Policjanci z Ogniwa Patrolowo–Interwencyjnego Komisariatu Policji w Brzeszczach po raz kolejny udowodnili, że bezpieczeństwo obywateli, zwłaszcza najmłodszych, jest dla nich priorytetem. W czwartek 20 czerwca około godziny 11:00 funkcjonariusze otrzymali pilne zgłoszenie dotyczące zatrzaśnięcia małego dziecka w nagrzanym samochodzie na ul. Dworcowej.
Zgłoszenie dotyczyło 64-letniej mieszkanki Śląska, która w trakcie wycieczki zatrzymała się w Brzeszczach wraz ze swoim dwuletnim wnukiem. Jak ustalili policjanci na miejscu zdarzenia, kobieta najpierw bezpiecznie zapięła chłopca w fotelik samochodowy znajdujący się na tylnym siedzeniu pojazdu. Następnie zamknęła drzwi od strony pasażera, aby obejść pojazd i wsiąść za kierownicę. Wtedy właśnie zorientowała się, że samochód samoczynnie się zablokował, a kluczyki zostały wewnątrz auta. Co gorsza, w środku pozostał jej dwuletni wnuk.
Szybka reakcja
Policjanci z patrolu, którzy zostali skierowani na interwencję, zjawili się na miejscu w ciągu kilku minut. Widząc sytuację i realne zagrożenie dla dziecka, które znajdowało się w rozgrzewającym się wnętrzu pojazdu, nie zwlekali z podjęciem decyzji. Funkcjonariusze wybili jedną z bocznych szyb, umożliwiając szybkie otwarcie drzwi i uwolnienie dziecka. Maluch nie odniósł żadnych obrażeń i nie wymagał pomocy medycznej. Po chwili uspokojona babcia mogła kontynuować swoją podróż razem z wnukiem.

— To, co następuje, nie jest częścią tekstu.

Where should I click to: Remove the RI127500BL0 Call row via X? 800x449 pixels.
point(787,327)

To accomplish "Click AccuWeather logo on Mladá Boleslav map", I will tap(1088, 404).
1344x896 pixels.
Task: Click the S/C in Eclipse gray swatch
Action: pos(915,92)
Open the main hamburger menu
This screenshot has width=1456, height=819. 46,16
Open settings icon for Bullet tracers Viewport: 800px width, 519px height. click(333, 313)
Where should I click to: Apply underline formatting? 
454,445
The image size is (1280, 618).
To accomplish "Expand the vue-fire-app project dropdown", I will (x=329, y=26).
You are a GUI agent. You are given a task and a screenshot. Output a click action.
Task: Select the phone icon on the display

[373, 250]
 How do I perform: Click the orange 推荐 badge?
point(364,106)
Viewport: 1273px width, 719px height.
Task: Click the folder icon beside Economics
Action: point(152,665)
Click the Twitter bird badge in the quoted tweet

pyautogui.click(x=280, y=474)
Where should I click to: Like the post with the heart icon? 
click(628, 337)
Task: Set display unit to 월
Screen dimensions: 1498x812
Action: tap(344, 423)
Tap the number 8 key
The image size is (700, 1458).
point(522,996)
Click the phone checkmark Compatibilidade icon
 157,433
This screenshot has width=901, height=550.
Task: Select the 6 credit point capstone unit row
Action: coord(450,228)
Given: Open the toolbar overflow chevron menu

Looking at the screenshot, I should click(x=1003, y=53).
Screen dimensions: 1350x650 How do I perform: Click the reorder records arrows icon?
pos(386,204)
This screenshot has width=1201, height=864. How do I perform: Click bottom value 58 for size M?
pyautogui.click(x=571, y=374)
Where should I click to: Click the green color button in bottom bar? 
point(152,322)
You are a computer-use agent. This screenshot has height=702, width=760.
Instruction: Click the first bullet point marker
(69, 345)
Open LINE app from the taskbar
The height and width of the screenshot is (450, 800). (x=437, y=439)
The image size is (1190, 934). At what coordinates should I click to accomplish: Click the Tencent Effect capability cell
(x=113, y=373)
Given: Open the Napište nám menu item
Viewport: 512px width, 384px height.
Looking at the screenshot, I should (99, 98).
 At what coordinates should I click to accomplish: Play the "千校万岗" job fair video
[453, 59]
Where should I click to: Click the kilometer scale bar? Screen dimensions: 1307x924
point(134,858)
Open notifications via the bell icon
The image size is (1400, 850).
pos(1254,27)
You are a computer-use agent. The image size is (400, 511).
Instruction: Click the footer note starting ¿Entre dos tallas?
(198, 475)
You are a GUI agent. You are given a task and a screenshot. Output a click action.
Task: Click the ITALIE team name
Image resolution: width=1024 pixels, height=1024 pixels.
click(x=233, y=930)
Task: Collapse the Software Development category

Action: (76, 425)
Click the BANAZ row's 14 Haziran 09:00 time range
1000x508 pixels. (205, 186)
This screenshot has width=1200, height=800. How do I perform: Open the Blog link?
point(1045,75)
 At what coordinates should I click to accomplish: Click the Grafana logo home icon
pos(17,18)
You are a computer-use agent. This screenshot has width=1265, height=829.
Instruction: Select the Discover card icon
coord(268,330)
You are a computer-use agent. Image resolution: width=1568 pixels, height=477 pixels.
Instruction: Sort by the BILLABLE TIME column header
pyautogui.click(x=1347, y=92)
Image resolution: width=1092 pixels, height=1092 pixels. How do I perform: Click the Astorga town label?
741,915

Niebezpieczeństwo dla najmłodszych
Policja po raz kolejny przypomina, że nawet kilkanaście minut spędzonych w nagrzanym samochodzie może stanowić śmiertelne zagrożenie – szczególnie dla dzieci, osób starszych oraz zwierząt. W upalne dni temperatura w pojeździe może wzrosnąć do niebezpiecznego poziomu już po kilku minutach, prowadząc do przegrzania organizmu i udaru cieplnego.
Apel policji
W związku ze zbliżającym się okresem letnich upałów funkcjonariusze przypominają:
- Nigdy nie zostawiaj dzieci ani zwierząt w zamkniętym pojeździe, nawet na kilka minut.
- Zawsze upewnij się, że masz przy sobie kluczyki, zanim zatrzaśniesz drzwi.
- W razie zagrożenia dzwoń natychmiast na numer alarmowy 112 – każda minuta może mieć znaczenie.
Policjanci dziękują również świadkom, którzy nie pozostają obojętni i zgłaszają podobne sytuacje, pomagając zapobiegać tragediom.